As of the 2000 census, there were 416 people, 200 households, and 159 families residing in the city. The population density was 843.0 PD/sqmi. There were 268 housing units at an average density of 543.1 /sqmi. The racial makeup of the city was 97.60% White, 1.20% African American, and 1.20% from two or more races. Hispanic or Latino of any race were 1.68% of the population.

Of the 200 households, 8.5% had children under 18 living with them, 75.0% were married couples living together, 3.5% had a female householder with no husband present, and 20.5% were not families. About 19.0% of all households were made up of individuals, and 13.5% had someone living alone who was 65 or older. The average household size was 2.08, and the average family size was 2.30.

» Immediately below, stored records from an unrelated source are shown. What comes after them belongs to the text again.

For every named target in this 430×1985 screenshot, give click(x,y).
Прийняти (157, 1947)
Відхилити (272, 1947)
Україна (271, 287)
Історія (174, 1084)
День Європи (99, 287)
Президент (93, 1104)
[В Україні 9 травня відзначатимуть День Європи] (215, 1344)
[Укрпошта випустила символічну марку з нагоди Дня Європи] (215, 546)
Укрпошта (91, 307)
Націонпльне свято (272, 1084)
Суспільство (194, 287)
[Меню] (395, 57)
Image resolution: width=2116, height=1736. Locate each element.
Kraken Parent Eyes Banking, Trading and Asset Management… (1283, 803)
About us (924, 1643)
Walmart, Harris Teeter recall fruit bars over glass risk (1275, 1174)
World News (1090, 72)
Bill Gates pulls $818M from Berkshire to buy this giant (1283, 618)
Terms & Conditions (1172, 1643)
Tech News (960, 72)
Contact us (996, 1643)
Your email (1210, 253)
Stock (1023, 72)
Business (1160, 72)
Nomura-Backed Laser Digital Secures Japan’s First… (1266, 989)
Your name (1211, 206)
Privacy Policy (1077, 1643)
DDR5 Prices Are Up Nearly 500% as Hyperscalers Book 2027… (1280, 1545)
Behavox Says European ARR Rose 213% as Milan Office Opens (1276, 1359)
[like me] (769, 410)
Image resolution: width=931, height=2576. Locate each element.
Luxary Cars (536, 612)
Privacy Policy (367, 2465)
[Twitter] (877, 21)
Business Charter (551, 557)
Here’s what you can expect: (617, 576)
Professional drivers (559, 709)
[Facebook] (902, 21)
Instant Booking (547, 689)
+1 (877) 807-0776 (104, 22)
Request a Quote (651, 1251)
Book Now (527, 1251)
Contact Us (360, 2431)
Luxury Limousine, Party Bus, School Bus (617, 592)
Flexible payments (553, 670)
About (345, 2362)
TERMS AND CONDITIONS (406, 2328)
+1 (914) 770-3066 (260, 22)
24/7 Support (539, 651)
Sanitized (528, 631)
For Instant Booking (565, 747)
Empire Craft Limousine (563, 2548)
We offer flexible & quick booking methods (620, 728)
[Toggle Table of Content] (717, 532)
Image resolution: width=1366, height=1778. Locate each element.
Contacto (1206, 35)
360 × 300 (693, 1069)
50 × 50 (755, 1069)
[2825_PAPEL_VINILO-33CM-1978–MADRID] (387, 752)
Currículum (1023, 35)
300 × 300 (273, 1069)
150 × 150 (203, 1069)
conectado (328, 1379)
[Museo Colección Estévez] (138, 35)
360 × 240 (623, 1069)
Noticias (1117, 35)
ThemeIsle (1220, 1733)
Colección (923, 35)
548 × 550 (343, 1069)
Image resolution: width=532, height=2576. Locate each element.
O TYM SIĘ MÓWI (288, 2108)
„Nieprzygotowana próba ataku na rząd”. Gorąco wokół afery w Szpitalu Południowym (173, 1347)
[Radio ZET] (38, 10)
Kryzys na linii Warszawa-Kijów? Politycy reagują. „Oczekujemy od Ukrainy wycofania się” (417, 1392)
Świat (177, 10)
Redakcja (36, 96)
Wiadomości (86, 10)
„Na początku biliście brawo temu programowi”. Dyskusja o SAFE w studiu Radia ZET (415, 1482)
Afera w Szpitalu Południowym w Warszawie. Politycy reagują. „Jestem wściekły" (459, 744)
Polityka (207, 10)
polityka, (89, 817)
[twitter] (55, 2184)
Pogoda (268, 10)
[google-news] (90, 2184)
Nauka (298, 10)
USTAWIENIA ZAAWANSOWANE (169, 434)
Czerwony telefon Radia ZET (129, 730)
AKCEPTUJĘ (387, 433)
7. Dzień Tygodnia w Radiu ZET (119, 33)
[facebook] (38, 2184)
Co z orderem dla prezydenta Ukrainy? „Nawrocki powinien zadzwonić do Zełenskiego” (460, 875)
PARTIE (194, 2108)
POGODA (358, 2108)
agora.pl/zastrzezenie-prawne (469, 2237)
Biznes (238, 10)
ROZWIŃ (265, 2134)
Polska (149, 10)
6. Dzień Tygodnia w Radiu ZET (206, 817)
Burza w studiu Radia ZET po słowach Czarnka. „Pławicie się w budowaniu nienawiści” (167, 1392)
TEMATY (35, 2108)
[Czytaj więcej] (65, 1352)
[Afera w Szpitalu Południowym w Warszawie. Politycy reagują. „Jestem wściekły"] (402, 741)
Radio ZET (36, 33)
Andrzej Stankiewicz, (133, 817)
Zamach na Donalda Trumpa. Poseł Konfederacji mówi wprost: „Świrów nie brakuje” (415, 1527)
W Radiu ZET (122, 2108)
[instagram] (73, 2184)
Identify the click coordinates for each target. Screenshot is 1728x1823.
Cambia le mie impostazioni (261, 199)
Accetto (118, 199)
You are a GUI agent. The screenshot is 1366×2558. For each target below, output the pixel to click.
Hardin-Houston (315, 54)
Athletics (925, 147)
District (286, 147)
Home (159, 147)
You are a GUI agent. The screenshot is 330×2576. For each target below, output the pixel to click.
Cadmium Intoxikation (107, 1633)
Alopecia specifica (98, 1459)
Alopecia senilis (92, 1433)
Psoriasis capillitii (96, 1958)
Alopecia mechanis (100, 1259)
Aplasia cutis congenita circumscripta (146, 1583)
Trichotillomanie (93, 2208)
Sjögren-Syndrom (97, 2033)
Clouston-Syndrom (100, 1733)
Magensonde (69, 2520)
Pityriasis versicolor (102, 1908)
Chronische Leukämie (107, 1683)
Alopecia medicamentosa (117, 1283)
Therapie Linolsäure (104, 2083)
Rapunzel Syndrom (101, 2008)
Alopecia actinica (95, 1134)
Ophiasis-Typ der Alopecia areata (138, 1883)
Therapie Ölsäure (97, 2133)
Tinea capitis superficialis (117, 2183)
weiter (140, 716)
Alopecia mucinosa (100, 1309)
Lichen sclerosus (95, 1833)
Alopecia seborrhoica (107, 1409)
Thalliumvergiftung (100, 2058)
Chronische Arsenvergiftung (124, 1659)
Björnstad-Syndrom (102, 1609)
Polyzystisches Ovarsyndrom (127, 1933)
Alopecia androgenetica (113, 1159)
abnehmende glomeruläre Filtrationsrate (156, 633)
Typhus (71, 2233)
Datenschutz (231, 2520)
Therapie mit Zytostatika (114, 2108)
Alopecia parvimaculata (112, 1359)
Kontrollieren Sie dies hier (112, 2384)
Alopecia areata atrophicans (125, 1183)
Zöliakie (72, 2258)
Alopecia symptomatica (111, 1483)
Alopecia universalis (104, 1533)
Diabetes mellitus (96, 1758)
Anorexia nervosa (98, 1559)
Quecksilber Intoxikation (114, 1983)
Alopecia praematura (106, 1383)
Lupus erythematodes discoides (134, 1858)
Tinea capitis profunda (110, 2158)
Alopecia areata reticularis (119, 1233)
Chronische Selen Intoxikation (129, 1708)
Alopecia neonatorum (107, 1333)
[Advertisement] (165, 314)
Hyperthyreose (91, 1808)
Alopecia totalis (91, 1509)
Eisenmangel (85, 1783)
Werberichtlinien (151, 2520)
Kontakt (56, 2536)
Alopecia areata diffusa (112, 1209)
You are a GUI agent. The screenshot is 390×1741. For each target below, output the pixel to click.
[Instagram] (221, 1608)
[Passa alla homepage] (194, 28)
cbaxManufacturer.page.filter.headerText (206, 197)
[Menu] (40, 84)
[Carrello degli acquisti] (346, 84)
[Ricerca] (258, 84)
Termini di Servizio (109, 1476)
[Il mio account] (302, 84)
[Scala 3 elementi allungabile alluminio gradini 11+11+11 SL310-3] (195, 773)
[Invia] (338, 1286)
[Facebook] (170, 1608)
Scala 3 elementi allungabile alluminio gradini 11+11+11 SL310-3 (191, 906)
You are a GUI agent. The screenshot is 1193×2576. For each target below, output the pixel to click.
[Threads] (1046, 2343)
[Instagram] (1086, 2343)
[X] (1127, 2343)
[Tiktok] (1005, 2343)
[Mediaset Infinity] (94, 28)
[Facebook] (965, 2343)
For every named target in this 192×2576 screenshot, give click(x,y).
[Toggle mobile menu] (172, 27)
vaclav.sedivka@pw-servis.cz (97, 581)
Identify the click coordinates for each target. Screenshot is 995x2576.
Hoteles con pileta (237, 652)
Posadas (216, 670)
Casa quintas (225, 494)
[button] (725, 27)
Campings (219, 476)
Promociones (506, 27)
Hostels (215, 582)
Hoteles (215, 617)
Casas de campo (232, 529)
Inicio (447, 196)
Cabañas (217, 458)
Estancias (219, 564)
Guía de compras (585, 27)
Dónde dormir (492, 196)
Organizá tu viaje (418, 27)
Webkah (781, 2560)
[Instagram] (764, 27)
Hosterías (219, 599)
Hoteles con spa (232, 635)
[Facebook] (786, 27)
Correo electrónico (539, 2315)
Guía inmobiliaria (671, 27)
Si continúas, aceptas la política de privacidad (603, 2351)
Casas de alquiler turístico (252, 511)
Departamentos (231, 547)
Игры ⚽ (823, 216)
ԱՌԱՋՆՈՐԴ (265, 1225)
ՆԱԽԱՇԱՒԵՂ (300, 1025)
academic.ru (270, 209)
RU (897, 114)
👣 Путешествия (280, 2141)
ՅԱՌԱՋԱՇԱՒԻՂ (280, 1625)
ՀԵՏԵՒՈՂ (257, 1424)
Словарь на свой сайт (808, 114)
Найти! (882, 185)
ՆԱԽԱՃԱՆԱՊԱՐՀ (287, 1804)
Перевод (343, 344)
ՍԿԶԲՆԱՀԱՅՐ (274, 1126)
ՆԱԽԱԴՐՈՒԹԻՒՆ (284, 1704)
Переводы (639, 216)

In the city, the age distribution was 8.7% under 18, 2.4% from 18 to 24, 10.6% from 25 to 44, 34.6% from 45 to 64, and 43.8% who were 65 or older. The median age was 63 years. For every 100 females, there were 96.2 males. For every 100 females 18 and over, there were 97.9 males.

The median income in the city for a household was $55,682 and for a family was $55,455. Males had a median income of $61,923 versus $17,250 for females. The per capita income for the city was $30,845. None of the population or families were below the poverty line.
==Education==
Star Harbor is served by the Malakoff Independent School District.